Other forms of trade finance can include documentary collection, trade credit insurance, finetrading, factoring, and forfaiting. Some of which are specifically designed to supplement traditional financing.
Secure trade finance depends on verifiable and secure tracking of physical risks and events in the chain between exporter and importer. The advent of new information and communication technologies allows the development of risk mitigation models which have developed into advance finance models. This allows very low risk of advance payment given to the Exporter, while preserving the Importer’s normal payment credit terms and without burdening the importer’s balance sheet. As trade transactions become more flexible and increase in volume, demand for these technologies has grown.

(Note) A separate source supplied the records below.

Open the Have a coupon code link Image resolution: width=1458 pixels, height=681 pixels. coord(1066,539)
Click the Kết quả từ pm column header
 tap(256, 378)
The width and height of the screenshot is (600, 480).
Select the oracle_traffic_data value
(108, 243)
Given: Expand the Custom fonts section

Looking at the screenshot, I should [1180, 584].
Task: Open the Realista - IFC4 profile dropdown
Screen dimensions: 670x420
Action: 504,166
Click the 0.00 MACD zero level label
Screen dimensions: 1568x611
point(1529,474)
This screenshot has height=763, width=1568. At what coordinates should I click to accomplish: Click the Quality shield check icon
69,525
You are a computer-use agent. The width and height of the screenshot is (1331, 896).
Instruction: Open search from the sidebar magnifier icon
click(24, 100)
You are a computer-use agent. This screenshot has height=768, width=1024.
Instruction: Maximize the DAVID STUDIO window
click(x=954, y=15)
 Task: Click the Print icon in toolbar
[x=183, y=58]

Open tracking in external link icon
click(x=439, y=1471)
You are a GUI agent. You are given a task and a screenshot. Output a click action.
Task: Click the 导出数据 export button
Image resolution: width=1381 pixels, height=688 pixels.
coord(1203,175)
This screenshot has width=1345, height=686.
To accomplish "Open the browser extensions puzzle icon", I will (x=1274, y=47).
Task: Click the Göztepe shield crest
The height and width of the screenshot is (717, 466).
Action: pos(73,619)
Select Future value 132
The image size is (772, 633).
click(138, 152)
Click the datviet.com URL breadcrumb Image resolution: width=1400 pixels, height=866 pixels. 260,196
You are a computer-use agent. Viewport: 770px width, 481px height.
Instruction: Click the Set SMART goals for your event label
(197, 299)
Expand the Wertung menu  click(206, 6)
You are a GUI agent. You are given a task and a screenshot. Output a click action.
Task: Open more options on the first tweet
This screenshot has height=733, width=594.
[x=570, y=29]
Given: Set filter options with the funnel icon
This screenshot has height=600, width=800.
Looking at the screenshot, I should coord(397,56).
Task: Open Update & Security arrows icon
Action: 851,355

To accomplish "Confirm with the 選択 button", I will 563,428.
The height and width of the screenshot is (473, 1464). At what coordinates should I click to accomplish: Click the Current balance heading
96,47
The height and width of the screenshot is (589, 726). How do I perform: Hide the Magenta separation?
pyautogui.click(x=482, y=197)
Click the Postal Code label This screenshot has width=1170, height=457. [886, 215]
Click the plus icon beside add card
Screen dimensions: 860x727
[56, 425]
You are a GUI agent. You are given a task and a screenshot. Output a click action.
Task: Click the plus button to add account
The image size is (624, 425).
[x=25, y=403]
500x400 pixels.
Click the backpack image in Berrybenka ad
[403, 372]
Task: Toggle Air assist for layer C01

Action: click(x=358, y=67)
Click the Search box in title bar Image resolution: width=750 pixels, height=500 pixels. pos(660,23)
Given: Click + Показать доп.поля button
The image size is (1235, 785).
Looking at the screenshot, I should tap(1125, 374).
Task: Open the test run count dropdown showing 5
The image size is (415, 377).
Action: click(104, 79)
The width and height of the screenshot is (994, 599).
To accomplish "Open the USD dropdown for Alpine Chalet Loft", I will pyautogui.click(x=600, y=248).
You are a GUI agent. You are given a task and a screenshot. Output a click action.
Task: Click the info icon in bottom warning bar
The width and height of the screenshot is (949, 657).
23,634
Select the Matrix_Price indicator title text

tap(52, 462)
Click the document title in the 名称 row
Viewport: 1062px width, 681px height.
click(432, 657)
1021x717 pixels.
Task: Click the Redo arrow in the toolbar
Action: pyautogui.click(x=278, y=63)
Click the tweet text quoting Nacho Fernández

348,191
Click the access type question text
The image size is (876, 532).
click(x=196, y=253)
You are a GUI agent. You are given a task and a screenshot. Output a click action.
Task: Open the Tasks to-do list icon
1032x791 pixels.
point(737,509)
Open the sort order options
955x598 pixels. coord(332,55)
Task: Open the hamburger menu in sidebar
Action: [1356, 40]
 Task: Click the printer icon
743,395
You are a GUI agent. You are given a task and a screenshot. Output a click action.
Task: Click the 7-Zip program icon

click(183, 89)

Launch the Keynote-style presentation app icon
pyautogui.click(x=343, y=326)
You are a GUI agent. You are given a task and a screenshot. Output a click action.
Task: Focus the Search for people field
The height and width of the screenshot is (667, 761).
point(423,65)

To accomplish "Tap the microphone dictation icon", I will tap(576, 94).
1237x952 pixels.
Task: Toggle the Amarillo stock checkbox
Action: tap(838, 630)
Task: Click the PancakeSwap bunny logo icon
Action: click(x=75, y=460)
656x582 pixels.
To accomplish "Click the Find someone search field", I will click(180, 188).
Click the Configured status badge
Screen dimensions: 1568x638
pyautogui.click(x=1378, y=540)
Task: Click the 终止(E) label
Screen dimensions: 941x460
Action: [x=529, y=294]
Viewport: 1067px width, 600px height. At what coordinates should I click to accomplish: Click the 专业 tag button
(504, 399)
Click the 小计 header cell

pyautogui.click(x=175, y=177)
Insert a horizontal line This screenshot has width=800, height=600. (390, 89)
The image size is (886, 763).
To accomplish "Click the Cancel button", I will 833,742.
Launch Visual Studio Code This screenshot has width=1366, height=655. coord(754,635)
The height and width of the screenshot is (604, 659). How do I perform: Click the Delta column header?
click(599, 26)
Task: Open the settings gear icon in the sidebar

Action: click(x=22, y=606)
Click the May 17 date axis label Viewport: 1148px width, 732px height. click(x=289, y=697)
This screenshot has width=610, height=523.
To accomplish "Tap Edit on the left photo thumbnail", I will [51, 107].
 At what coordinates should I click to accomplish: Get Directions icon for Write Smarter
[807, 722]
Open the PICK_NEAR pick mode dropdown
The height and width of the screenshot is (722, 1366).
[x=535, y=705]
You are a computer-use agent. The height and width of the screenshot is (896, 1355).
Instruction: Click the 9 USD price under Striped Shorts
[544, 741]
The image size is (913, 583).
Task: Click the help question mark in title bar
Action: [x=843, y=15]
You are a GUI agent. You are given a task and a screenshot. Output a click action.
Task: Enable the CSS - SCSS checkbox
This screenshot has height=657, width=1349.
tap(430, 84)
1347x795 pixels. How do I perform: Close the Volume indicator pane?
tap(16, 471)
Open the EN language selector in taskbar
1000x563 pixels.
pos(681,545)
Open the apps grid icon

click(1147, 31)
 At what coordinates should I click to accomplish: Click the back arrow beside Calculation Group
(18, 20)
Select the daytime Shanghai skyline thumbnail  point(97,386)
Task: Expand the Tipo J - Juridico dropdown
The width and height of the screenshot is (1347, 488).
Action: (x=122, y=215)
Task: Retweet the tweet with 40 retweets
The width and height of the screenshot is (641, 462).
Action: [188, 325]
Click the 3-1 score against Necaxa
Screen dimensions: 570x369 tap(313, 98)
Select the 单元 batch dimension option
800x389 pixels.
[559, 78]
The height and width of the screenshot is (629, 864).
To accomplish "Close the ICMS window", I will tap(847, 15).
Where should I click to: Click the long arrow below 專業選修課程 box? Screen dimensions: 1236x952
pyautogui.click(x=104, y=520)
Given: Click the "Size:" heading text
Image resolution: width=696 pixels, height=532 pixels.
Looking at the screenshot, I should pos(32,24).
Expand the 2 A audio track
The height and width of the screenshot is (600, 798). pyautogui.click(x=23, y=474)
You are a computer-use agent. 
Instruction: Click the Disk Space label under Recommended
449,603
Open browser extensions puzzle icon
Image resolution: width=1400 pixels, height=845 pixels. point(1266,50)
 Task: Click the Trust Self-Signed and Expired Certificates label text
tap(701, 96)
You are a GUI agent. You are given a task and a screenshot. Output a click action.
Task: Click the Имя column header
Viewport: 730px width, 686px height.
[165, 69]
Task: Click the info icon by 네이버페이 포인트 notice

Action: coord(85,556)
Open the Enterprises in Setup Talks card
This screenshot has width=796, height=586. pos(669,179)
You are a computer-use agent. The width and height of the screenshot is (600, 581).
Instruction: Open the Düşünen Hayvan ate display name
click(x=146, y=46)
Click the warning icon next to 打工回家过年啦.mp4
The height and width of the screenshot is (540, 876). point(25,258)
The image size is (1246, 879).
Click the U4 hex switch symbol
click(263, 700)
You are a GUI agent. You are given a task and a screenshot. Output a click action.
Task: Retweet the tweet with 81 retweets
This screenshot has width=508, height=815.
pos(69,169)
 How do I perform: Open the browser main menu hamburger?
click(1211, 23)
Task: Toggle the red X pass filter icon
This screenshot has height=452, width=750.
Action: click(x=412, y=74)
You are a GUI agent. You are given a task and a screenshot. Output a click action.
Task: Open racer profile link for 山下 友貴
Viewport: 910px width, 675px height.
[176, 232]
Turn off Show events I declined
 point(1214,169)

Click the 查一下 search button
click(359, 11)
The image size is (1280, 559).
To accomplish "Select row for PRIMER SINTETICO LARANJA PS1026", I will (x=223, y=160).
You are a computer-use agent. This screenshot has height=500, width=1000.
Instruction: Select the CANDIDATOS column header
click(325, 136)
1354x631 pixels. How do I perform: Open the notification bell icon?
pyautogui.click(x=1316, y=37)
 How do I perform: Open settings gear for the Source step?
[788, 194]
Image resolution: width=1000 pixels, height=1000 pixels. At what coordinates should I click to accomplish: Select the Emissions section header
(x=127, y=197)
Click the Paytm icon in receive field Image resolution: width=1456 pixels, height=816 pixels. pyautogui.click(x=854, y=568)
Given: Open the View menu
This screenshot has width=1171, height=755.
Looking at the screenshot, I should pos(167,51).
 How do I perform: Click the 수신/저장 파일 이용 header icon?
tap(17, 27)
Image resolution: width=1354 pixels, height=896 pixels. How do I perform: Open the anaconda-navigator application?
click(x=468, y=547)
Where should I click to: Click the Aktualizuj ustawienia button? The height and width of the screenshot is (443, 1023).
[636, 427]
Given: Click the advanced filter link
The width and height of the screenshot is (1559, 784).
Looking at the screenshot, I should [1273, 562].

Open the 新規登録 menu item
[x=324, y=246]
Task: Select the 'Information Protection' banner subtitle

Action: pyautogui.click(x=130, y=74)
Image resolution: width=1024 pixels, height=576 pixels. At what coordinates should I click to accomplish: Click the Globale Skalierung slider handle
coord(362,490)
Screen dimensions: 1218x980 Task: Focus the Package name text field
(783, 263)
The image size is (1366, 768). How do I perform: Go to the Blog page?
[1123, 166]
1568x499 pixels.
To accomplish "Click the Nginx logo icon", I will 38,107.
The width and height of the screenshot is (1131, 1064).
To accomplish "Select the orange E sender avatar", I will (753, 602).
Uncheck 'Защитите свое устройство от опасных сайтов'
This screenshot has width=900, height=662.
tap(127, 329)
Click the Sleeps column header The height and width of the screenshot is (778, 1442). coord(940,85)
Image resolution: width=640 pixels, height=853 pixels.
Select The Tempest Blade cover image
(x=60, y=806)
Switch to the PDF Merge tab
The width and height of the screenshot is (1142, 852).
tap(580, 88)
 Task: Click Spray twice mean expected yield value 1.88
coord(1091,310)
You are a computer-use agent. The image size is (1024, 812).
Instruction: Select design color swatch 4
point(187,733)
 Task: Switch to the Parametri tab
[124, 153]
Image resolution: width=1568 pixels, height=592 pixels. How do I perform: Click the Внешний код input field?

Repayment terms relating to trade finance activities are generally short-term with the majority being used solely for the completion of a particular financial transaction. This financing forms a safety net, helping to protect the interests of buyers and sellers in an international marketplace and assisting in the completion of transactions that may involve multiple currencies.
Although international trade has been in existence for centuries, trade finance developed as a means of facilitating it further. The widespread use of trade finance is one of the factors that has contributed to the enormous growth of international trade. Trade finance is of vital importance to the global economy, with the World Trade Organization (WTO) estimating that 80 to 90% of global trade relies on this method of financing.
General financing may be used to cover an issue of solvency or liquidity, but trade financing may not necessarily indicate a lack of funds or liquidity on the buyer’s part. Instead, it may be used to protect against the unique risks present in international trade, such as currency fluctuations, political instability, issues of non-payment or questions regarding the creditworthiness of one of the involved parties.
In its simplest form, trade finance works by reconciling the divergent needs of an exporter and importer. While an exporter would prefer to be paid upfront by the importer for an export shipment, the risk to the importer is that the exporter may simply pocket the payment and refuse shipment. Conversely, if the exporter extends credit to the importer, the latter may refuse to make payment or delay it inordinately.
A common solution to this problem in the area of trade finance is through the issuing of a letter of credit, which is opened in the exporter’s name by the importer through a bank in his home country. The letter of credit essentially guarantees payment to the exporter by the bank issuing the letter of credit upon receipt of documentary proof that the goods have been shipped. Although this is a somewhat cumbersome process, the letter of credit system is one of the most popular trade finance mechanisms.
Trade finance is going through a revolution. New technologies and development are energizing traditional players, transforming their offerings and pulling trade into the 21st century. One of the main developments is the introduction of blockchain technology into the trade finance ecosystem. The promise of blockchain is that it has the ability to streamline the trade finance process. In the past, trade finance has been provided primarily by financial institutions, unchanged for years, with many manual processes on old-legacy systems that are expensive and costly to update.
Such structures are mostly managed manually or through antiquated systems, which are not scalable and result in higher operational costs for financial institutions. Blockchain technology can provide enormous benefits to solve these technological challenges in trade finance. It can be used to provide the basic services that are essential in trade finance. At its core, blockchain relies on a decentralized, digitalized ledger model, which by its nature is more robust and secure than the proprietary, centralized models which are currently used in trade finance.